PEC dos Precatórios: Calote nos aposentados e pensionistas.

José dos Santos, aposentado desde 1996, consultou um advogado especialista e descobriu que o INSS lhe pagou um valor abaixo do cálculo correto por décadas. Por isso ajuizou ação de correção de sua aposentadoria.

Em junho deste ano, a Justiça lhe deu causa ganha no processo em que ele pedia à União a correção dessas duas décadas e meia em que sua aposentadoria foi menor do que deveria ser. Pelo trânsito em julgado, não havia mais como a União recorrer e, seguindo o trâmite legal, o pagamento de José entrou no total de precatórios, com valor de 320 mil reais.

Quando o governo perde e não pode mais recorrer porque a decisão é da última instância da Justiça, as ações viram precatório. A Justiça manda a União pagar.

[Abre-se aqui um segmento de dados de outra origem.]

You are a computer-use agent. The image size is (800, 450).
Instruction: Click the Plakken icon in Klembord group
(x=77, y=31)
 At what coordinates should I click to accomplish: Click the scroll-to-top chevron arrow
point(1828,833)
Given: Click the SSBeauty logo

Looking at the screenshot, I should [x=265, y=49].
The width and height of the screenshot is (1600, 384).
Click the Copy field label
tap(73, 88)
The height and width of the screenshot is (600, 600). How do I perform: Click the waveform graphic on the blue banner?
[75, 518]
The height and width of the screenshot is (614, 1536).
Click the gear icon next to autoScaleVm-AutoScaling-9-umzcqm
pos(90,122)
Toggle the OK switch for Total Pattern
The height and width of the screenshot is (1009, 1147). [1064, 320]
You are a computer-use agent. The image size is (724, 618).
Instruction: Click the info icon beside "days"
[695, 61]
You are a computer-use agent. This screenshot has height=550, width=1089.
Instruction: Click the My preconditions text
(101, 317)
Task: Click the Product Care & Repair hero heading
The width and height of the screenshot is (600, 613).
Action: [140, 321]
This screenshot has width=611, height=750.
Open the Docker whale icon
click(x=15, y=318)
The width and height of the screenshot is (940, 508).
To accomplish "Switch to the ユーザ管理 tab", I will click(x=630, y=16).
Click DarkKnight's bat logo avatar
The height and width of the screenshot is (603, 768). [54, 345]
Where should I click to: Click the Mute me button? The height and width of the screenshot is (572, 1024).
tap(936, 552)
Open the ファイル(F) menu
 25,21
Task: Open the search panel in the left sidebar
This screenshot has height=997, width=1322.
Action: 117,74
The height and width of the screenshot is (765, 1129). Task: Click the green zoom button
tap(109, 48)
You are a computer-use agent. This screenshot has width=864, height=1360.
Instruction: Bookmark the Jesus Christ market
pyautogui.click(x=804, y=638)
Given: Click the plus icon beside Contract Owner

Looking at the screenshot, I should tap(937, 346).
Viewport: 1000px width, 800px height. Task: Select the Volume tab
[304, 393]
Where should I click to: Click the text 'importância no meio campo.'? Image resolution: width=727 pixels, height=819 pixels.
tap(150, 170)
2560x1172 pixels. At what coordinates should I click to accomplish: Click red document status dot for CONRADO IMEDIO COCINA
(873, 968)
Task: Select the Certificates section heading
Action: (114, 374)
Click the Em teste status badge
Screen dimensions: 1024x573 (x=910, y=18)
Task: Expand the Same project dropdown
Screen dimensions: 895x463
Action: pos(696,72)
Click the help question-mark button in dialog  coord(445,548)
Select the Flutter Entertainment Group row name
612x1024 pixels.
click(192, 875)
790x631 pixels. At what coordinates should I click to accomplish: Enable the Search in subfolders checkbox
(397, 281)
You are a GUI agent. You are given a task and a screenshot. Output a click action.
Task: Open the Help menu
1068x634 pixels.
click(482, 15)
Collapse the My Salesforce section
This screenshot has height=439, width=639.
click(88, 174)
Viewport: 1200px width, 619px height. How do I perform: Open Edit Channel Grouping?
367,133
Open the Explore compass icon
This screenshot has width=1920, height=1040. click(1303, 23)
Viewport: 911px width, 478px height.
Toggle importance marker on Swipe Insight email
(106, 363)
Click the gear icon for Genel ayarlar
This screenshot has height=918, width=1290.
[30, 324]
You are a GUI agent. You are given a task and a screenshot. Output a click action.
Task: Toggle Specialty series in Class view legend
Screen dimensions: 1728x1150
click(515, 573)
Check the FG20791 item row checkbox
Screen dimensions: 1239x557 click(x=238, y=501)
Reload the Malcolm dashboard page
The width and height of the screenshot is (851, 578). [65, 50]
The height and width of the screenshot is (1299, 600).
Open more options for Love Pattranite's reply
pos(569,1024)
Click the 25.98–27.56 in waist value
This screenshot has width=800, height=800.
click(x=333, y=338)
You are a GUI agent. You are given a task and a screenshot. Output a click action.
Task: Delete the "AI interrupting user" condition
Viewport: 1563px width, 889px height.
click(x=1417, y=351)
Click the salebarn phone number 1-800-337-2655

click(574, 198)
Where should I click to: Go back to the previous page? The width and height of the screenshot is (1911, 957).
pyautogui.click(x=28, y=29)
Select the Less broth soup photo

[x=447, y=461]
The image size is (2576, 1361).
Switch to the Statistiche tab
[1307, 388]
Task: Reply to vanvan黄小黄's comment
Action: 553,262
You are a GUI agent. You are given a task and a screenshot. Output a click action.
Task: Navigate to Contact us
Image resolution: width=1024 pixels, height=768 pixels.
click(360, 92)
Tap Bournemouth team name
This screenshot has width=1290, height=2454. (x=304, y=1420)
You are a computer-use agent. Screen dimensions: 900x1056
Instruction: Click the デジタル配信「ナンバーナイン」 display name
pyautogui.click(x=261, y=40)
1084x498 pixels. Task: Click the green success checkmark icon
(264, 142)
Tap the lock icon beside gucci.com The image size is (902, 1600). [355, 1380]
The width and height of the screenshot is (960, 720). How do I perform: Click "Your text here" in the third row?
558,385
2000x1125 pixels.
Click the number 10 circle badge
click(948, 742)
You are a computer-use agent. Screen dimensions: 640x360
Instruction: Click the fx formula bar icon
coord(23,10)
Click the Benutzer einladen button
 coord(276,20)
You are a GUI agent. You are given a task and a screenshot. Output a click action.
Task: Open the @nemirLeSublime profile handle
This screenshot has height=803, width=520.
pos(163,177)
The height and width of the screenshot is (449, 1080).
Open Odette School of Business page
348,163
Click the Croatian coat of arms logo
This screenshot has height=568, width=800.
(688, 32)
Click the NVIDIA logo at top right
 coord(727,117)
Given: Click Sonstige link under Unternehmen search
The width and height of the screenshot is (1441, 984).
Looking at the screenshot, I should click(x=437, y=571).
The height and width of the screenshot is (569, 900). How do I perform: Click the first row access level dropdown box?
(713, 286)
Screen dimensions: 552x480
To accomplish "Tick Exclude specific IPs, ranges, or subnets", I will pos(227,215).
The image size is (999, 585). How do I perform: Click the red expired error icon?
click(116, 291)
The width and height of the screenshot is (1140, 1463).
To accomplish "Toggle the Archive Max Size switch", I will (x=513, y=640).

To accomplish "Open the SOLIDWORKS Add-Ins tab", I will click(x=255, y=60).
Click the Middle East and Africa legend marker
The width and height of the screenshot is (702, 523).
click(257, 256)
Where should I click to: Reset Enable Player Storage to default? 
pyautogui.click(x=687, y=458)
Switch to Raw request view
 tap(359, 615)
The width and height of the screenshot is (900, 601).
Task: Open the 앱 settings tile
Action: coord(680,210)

O governo tem de prever esses pagamentos no Orçamento da União todo ano para pagar essas dívidas.

Mas daí veio o calote.

A PEC dos Precatórios, que deveria se chamar “PEC do Calote” prejudicou aproximadamente 200 mil pessoas na mesma situação e que somam, reunidas, cerca de R$ 31 bilhões da composição dos precatórios do próximo ano.

A aprovação da PEC pode fazer com que esse montante disponível para os pagar caia dos R$ 89,1 bilhões para apenas R$ 43,7 bilhões, de acordo com cálculo da Instituição Fiscal Independente.

José dos Santos, 75 anos, do quais mais de 50 dedicados ao trabalho, corre o risco de morrer sem ver a cor do dinheiro.